Given the sensitive nature of research on violence, and the potential risks to participants, the research design incorporates multiple strategies to uphold participant safety and to ensure ethical practice. The collaborative approach to the study will support ethical conduct by enhancing the clarity of consent forms and research instruments as well as identifying case-specific risks based on knowledge users’ familiarity and understanding of different settings. The multiple qualitative methods that comprise the study design afford participants different degrees of choice and control in what they say, record, and do, which is crucial to protecting privacy and mitigating emotional harm. Consent forms for all phases of the study identify potential risks and provide clear descriptions of what research participation entails. We anticipate that some observational participants will not be able to provide informed consent due to cognitive or other impairments. In such cases, we will seek proxy consent from a designated relative, while also practicing ongoing process consent (Dewing, 2002). Participants’ thoughts and feelings will remain private and confidential. If the researchers learn or see that a participant is in immediate danger, they will, however, be compelled to disclose this information to relevant authorities. As such, our ethical approach is fundamentally processual and provisional, subject to reconsideration based on emergent ethically important moments that invariably arise over the course of research (González-López, 2011; Guillemin & Gillam, 2004; Pollock, 2012; van den Hoonaard & van den Hoonaard, 2012).

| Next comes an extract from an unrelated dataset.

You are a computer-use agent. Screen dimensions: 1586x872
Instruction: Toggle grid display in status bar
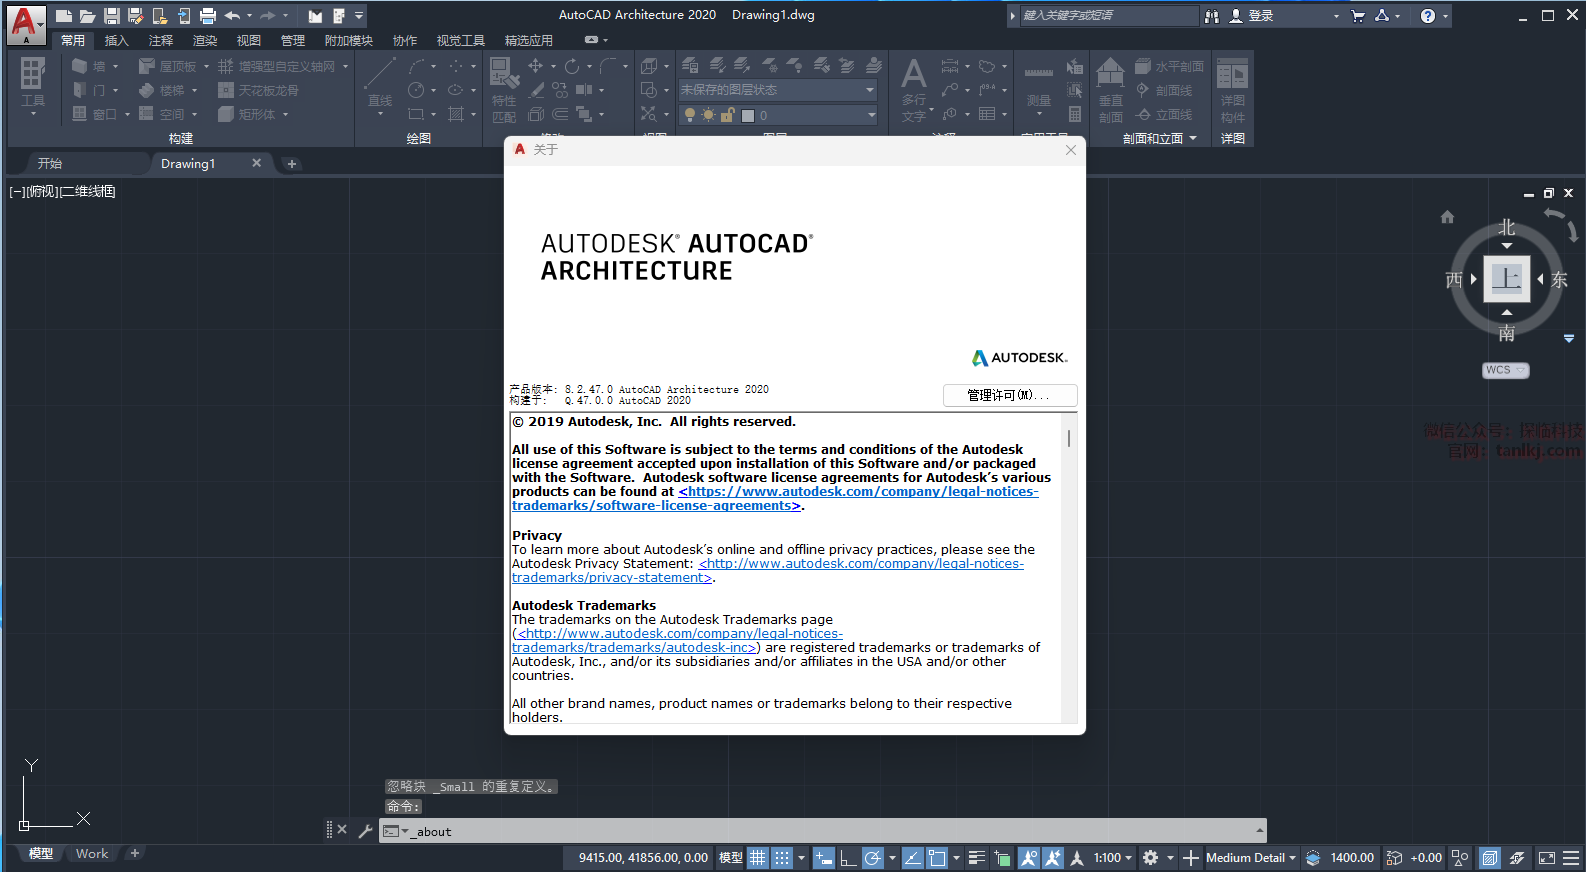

Additional resources will also be provided to participants (e.g., referrals to support) so that if they need support or wish to discuss their experiences of violence, they have the information to do so. In addition to these procedural ethics protocols, the research team will also use weekly research meetings to reflect on, question, and address unanticipated ethical issues as well as debrief with trainees. During the observation phase of the research, team debriefing meetings will occur at the end of each observational session (i.e., daily) to support situational and relational ethics as well as overall data quality (Tracy, 2010).

Rigor and Proposed Outcomes

Guided by a comprehensive conceptualization of violence that emphasizes the role of context and multi-level processes, the team-based comparative case study protocol will provide rich, detailed, and complex data to inform future violence prevention strategies. Importantly, integrated knowledge translation will facilitate more relevant and precise data collection, provide input on early findings to enhance credibility, and support the practical application of findings. The learning that is already taking place as a part of this approach is a core outcome of this project. Another strength of the study design is the diversity of voices included in the knowledge user advisory committee and the proposed sample. In contrast to previous research, the study examines the experiences of different actors involved in care relationships across different long-term care settings contributing to relational, contextual, and systematic understandings of violence. By integrating mixed methods findings from document analysis, surveys, interviews, digital diaries, and observations in these care settings, the study will provide concrete detail and thick description of multi-level features influencing violence, including structural factors (e.g., state and organizational policies and practices) as well as day to day site-specific factors that influence experiences and responses to violence. Finally, through a largely remote design, the study will document violence that has become even more hidden in the context of COVID-19 because of physical distancing and other restrictions on visiting people outside one’s primary residence. Ultimately, the study aims to strengthen existing violence prevention strategies that fall short of protecting the safety of older adults and carers across long-term care.